**DIRECTIONS:** Copy out the lines from the one containing "Screen dimensions: 520x678" through the one containing "pyautogui.click(x=604, y=20)", inclusive, unchanged.

**MATERIAL SHOWN:**
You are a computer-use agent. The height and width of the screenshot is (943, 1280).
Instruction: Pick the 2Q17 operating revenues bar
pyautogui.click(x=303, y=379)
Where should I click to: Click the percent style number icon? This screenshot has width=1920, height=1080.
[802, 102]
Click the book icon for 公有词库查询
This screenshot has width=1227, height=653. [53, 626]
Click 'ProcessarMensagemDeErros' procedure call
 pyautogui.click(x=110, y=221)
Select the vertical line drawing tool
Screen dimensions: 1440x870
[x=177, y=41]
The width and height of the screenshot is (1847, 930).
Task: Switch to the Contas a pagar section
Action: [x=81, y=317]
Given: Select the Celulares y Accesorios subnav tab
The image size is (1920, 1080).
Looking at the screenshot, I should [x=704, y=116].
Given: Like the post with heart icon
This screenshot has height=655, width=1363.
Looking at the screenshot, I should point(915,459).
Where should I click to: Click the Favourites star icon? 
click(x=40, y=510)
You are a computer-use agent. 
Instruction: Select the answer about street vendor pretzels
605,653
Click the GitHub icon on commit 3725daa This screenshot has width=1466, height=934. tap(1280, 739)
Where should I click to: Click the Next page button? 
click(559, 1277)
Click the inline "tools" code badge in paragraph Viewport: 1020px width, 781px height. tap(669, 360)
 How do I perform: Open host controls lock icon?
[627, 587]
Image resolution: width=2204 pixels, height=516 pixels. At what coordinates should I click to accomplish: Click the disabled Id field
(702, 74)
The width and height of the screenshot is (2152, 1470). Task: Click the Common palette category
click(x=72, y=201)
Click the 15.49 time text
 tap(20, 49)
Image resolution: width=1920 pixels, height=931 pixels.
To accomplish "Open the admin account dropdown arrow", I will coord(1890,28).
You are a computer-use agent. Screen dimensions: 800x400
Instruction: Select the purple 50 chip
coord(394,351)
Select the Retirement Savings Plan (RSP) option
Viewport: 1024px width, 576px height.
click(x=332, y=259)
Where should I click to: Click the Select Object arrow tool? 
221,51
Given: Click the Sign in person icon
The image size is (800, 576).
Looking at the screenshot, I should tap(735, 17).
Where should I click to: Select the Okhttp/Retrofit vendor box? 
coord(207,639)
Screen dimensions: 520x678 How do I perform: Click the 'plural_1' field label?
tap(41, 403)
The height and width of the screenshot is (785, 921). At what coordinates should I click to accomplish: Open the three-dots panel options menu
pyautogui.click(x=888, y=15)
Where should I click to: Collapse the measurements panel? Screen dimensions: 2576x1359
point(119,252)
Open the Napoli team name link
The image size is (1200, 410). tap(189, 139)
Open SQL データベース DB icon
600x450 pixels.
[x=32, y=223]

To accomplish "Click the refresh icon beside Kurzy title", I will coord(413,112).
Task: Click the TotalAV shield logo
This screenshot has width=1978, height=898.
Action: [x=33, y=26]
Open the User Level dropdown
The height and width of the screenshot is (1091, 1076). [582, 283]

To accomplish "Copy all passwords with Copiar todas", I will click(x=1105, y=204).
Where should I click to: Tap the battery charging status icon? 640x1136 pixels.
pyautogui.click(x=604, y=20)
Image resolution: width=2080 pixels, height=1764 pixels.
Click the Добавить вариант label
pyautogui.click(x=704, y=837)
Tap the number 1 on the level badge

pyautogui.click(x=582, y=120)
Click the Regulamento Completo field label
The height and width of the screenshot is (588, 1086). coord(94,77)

**WRITTEN SOLUTION:**
Screen dimensions: 520x678 How do I perform: Click the 'plural_1' field label?
tap(41, 403)
The height and width of the screenshot is (785, 921). At what coordinates should I click to accomplish: Open the three-dots panel options menu
pyautogui.click(x=888, y=15)
Where should I click to: Collapse the measurements panel? Screen dimensions: 2576x1359
point(119,252)
Open the Napoli team name link
The image size is (1200, 410). tap(189, 139)
Open SQL データベース DB icon
600x450 pixels.
[x=32, y=223]

To accomplish "Click the refresh icon beside Kurzy title", I will coord(413,112).
Task: Click the TotalAV shield logo
This screenshot has width=1978, height=898.
Action: [x=33, y=26]
Open the User Level dropdown
The height and width of the screenshot is (1091, 1076). [582, 283]

To accomplish "Copy all passwords with Copiar todas", I will click(x=1105, y=204).
Where should I click to: Tap the battery charging status icon? 640x1136 pixels.
pyautogui.click(x=604, y=20)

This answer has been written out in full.